=== Work order ===
Repeat precisely the span of lines below that opens with the line containing "Click corresponding author Wanghong Xu" and closes with the line containing "The image size is (660, 366).", both included.

=== Supplied material ===

^^^^^^^^^^^^^^^^

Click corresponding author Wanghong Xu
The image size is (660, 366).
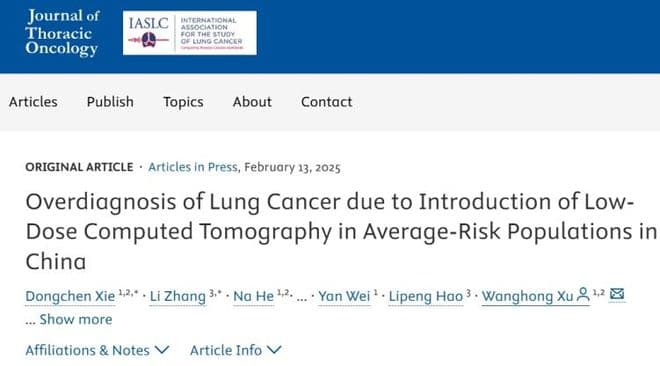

^^^^^^^^^^^^^^^^

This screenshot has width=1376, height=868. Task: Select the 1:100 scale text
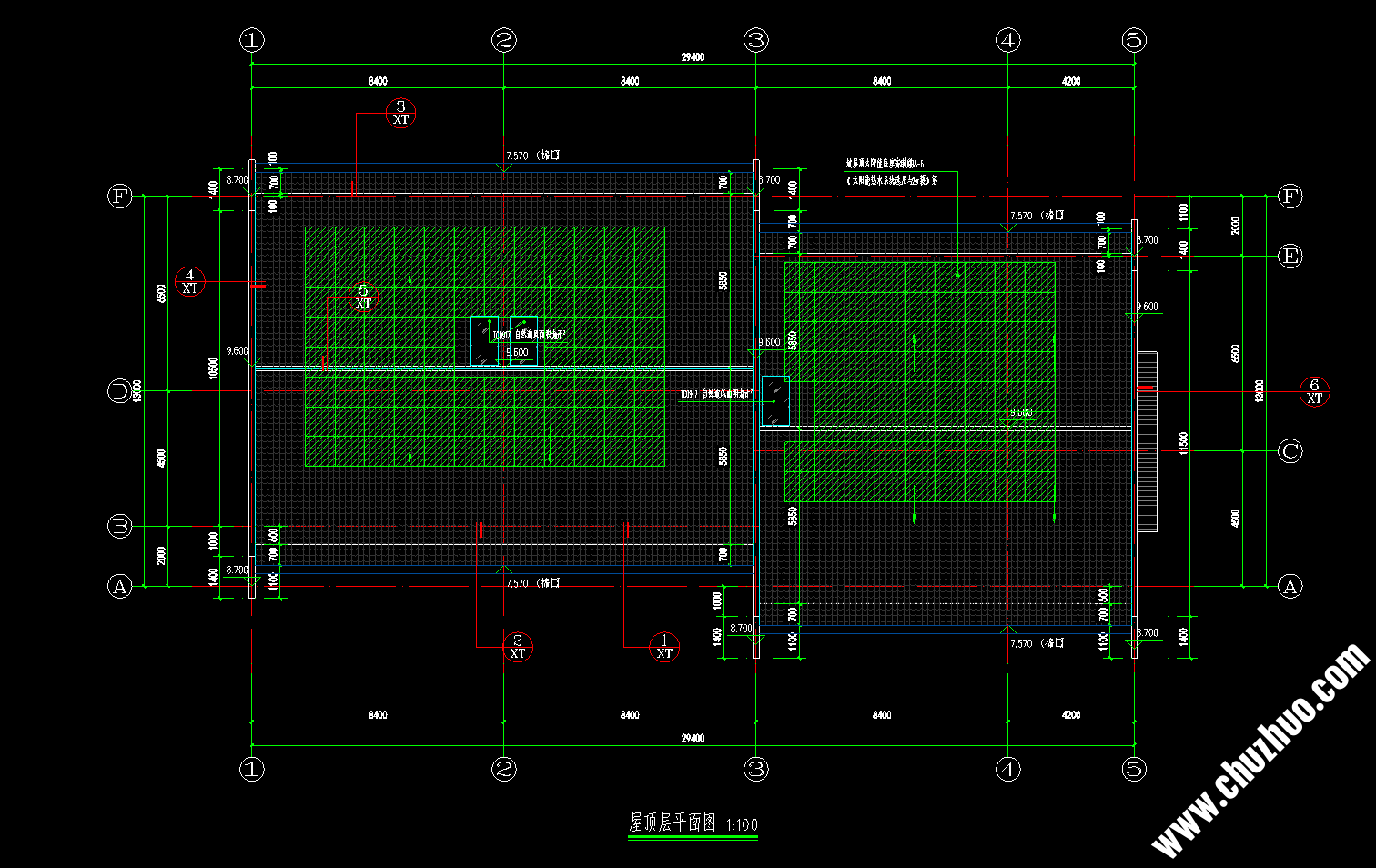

^^^^^^^^^^^^^^^^

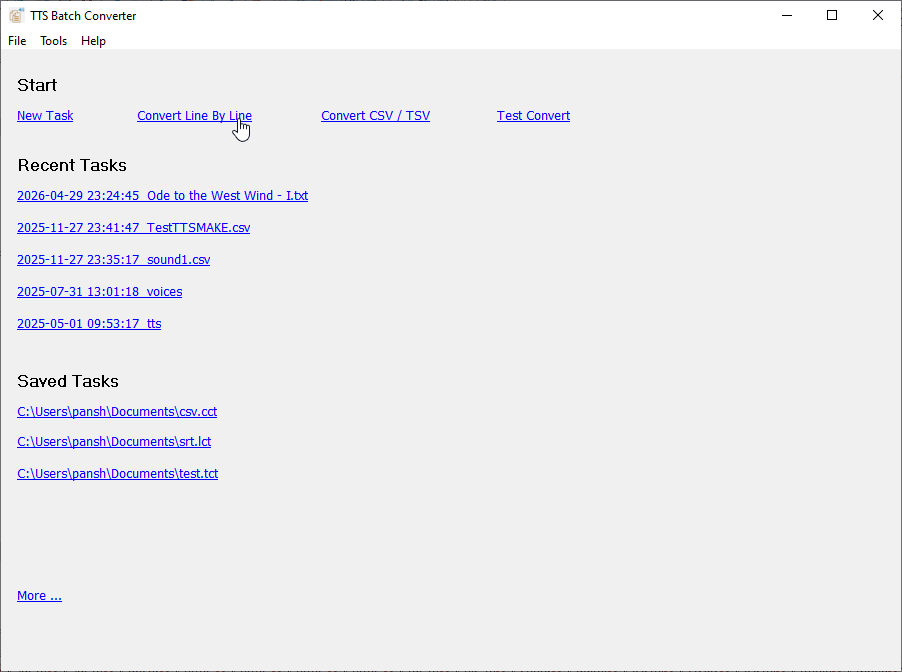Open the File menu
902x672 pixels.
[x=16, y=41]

^^^^^^^^^^^^^^^^

=== Answer to the problem ===
Click corresponding author Wanghong Xu
The image size is (660, 366).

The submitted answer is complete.